園長のひとりごと
レールを敷く
2025-11-10
皆様、今、目の前にレールは見えていますか?昔からよく「子どもの人生にレールを敷く」という表現があまり好ましくない意味合いで使われますが、皆様の子育てに於ける現状はどうなっておられますか?またレールを敷くとは一般的に、子どもの学業(進路)に対してよく用いられる表現のように感じますが、乳幼児期にも人生のレールを敷くというような試みは必要だと感じられますか?・・私は必須だと感じます。就学前の環境は人格形成に多大な影響を及ぼすことは幾度となくお伝えしておりますが、健全な人格へと向かう為にしっかりとしたレールが、それも学業用に敷くレールとは異なるレールがこの時期には必要だと感じます。

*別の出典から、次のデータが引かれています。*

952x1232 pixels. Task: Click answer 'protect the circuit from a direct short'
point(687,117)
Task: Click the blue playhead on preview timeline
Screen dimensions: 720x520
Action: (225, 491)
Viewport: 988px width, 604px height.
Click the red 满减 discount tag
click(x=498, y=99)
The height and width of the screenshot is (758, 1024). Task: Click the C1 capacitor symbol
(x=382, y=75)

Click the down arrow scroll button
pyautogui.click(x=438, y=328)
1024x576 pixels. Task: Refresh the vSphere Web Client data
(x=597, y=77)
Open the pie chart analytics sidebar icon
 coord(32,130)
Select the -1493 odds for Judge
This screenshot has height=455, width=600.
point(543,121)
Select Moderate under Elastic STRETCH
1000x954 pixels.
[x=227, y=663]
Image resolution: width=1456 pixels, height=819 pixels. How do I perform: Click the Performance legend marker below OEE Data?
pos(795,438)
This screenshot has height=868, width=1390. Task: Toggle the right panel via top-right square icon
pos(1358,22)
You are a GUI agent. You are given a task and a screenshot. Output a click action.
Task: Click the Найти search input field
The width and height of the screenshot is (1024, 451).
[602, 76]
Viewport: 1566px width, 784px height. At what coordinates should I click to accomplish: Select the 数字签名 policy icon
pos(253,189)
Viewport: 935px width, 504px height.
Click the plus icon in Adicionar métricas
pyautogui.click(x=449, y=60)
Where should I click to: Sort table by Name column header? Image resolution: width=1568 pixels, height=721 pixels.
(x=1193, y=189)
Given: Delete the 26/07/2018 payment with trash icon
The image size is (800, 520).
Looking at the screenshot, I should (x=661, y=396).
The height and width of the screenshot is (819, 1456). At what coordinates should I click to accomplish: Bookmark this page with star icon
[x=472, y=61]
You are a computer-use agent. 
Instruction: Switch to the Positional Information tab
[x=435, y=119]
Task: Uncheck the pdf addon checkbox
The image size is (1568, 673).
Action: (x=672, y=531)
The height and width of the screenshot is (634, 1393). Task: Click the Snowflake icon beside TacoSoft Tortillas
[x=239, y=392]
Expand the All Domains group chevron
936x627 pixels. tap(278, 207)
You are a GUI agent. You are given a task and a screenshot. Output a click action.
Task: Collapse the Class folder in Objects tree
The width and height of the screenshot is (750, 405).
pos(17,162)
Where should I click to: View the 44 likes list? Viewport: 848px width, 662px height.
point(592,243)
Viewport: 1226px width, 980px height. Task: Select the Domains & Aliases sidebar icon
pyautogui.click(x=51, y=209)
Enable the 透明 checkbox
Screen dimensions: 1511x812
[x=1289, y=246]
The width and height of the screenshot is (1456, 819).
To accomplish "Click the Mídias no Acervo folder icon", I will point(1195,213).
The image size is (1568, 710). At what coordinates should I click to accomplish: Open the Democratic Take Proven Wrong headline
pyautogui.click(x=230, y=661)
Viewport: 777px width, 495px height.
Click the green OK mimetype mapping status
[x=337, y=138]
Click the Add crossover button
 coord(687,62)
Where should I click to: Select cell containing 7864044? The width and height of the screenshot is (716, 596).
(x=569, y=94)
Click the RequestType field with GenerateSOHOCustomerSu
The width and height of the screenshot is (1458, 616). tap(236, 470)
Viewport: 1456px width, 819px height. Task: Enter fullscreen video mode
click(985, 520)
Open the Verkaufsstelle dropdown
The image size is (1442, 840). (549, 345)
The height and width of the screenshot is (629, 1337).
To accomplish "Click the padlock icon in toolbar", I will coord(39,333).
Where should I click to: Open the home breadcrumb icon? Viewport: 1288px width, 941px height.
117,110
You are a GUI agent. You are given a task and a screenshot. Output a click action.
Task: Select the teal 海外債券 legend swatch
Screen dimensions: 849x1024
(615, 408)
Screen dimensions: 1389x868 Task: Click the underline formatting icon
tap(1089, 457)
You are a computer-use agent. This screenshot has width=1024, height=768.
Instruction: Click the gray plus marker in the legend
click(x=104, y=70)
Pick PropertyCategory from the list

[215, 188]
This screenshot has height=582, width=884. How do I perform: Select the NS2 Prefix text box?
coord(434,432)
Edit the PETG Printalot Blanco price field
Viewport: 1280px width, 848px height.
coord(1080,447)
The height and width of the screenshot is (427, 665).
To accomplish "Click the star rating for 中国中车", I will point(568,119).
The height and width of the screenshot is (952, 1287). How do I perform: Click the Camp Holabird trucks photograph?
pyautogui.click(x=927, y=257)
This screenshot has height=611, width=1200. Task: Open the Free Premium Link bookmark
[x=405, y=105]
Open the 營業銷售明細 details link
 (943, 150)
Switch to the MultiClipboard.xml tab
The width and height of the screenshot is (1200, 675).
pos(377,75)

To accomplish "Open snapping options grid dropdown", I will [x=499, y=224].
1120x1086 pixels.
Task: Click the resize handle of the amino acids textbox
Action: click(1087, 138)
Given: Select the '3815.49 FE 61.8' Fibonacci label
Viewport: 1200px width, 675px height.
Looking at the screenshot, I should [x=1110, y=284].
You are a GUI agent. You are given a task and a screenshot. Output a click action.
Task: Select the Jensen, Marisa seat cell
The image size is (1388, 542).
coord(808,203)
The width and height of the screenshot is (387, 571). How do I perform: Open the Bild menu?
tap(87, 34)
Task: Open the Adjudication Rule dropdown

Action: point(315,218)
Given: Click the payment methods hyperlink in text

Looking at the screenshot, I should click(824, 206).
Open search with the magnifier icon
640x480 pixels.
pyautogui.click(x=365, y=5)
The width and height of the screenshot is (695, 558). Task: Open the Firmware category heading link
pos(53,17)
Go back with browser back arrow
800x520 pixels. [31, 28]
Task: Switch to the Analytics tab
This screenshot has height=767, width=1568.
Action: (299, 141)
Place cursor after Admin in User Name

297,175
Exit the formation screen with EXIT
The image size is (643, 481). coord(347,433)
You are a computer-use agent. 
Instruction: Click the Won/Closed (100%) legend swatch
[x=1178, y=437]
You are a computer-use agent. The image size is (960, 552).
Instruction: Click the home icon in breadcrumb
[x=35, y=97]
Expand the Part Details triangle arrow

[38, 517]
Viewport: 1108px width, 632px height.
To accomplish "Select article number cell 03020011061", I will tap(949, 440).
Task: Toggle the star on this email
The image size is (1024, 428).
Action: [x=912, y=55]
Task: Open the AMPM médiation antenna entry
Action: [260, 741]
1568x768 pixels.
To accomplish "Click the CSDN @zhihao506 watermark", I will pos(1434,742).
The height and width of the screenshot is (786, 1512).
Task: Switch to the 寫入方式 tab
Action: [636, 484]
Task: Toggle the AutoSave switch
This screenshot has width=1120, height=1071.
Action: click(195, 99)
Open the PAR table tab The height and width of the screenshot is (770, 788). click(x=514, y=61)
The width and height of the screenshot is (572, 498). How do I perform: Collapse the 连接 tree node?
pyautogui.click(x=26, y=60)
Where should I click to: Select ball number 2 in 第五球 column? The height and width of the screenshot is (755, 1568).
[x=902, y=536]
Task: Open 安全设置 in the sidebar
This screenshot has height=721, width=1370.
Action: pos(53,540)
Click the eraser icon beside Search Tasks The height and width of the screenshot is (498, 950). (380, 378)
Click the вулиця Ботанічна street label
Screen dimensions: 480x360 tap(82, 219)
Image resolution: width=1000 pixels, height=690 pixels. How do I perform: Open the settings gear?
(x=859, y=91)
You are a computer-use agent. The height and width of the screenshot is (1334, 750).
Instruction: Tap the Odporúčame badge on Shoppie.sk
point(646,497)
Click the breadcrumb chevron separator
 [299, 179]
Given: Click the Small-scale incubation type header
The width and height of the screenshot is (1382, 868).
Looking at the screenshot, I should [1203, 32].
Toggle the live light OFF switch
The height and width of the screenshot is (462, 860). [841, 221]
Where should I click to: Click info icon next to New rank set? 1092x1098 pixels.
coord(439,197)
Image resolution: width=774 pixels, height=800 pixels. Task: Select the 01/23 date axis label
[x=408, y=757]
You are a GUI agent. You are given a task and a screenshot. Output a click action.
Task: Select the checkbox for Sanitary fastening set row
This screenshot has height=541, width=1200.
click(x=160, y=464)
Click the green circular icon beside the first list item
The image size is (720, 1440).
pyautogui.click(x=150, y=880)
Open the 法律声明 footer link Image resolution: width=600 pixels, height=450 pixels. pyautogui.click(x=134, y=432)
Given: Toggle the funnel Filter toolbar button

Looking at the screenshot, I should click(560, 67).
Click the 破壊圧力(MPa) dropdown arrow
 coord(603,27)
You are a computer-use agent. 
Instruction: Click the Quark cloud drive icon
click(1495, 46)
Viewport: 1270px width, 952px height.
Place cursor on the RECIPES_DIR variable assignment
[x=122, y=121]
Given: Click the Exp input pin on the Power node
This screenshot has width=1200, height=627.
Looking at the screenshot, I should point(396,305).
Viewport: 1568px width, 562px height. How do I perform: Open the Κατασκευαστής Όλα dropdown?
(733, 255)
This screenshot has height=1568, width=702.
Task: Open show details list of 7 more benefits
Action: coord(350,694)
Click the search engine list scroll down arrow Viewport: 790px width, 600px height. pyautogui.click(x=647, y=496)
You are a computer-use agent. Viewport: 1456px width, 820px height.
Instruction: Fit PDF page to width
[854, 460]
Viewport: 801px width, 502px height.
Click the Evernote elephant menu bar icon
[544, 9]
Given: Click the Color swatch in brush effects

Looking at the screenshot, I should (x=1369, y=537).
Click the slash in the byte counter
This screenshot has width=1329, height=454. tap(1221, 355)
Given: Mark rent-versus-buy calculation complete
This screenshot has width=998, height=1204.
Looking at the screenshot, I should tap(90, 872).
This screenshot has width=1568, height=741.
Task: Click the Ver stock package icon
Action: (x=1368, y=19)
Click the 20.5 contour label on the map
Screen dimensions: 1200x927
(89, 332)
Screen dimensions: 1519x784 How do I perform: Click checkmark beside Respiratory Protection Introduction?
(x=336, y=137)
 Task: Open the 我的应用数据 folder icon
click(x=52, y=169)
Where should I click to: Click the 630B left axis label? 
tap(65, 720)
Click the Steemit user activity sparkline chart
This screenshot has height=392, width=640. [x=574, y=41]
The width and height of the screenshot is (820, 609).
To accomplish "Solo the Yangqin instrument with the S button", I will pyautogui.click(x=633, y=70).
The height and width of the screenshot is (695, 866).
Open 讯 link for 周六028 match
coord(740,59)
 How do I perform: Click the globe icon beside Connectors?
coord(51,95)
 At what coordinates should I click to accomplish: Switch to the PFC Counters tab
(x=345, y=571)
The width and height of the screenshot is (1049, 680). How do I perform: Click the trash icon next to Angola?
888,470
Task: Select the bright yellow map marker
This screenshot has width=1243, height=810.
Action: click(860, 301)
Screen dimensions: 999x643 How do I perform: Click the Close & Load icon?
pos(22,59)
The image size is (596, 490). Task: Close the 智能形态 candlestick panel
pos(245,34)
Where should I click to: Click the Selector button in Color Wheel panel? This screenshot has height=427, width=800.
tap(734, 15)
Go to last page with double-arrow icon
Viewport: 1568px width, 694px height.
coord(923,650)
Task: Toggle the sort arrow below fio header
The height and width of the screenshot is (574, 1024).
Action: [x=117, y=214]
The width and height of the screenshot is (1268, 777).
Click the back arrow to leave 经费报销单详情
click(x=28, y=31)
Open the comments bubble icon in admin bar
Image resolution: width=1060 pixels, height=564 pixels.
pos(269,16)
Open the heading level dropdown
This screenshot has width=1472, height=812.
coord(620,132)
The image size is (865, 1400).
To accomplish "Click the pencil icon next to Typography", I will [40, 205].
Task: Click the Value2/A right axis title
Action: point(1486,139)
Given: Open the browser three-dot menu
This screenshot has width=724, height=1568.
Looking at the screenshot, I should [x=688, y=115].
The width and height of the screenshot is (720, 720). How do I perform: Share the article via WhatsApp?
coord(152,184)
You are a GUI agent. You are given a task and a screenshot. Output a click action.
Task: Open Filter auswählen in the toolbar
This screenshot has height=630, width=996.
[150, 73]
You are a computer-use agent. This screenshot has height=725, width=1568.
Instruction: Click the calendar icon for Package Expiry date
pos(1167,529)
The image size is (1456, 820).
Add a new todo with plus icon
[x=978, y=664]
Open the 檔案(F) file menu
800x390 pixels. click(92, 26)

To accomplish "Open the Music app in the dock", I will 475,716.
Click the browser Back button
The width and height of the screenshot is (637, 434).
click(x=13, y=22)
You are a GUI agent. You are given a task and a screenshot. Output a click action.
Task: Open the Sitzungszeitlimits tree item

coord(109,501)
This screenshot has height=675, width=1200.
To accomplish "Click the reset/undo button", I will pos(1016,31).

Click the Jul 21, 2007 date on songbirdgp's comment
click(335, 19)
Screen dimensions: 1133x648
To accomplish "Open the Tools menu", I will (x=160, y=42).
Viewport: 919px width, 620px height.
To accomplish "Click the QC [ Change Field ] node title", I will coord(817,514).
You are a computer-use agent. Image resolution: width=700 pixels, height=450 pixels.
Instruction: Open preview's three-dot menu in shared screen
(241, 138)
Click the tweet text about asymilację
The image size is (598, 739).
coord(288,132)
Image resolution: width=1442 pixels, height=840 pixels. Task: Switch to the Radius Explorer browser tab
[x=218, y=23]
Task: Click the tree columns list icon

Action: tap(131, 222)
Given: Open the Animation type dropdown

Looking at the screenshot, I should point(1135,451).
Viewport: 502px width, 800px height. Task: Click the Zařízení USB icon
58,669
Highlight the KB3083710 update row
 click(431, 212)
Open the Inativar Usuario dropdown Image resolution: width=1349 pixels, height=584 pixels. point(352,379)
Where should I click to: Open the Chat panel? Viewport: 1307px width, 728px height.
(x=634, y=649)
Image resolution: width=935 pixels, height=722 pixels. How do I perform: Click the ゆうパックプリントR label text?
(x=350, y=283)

子どもの成長を羅針盤に見立て、その中心に親が立つ。そして自らの経験、願望から主観的にまっすぐ伸びる線を引く。それが親の敷くレールです。しかし乳幼児期の今、立っている羅針盤は学業(進路)用ではなく、人格形成用の羅針盤です。そして敷かれたレールの出発地、目的地は共に「愛」という尊いものです。愛されて生まれ、愛してくれる人がいる。そのことを知らせるレールが、親が子どものために敷く最初のレールなのです。その後も喜怒哀楽に代表されるような様々な感情、そして道徳、ルール等、子どもの人格形成の為に前方180度の半径は親の敷くレールで埋められていきます。しかし親が敷けるレールはここまでです。中心から後方180度の半径はもう親の目には届きません。そこは親から自立した子どもが主体性を持って自らの力でレールを敷かなければならない領域なのです。どのようなレールで後方半径が埋められていくのか、とても気になるところですが、親として「愛」という中心からスタートさせた様々なレールが、今も子どもの心で育まれていることを信じるしかありません。人格形成のため、前半のレールを親が子に示すことはとても重要な教育です。親が前半のレール敷きに力を振るわず、曖昧な物にしてしまうと子どもたちの進路は不安定なものとなり、その迷走も想像に難くありません。人格形成のレール、特に乳幼児期に敷く前半のレールは、子どもたち(後半のレール)のために自信をもって頑丈なものをまっすぐに敷いて頂きたいと思います。それが生涯の道標となり、途中で曲がっても、時には大きく捻れても、最後には幸せなゴールへと向かう「子ども自らのレール敷き」に必ずや貢献してくれることでしょう。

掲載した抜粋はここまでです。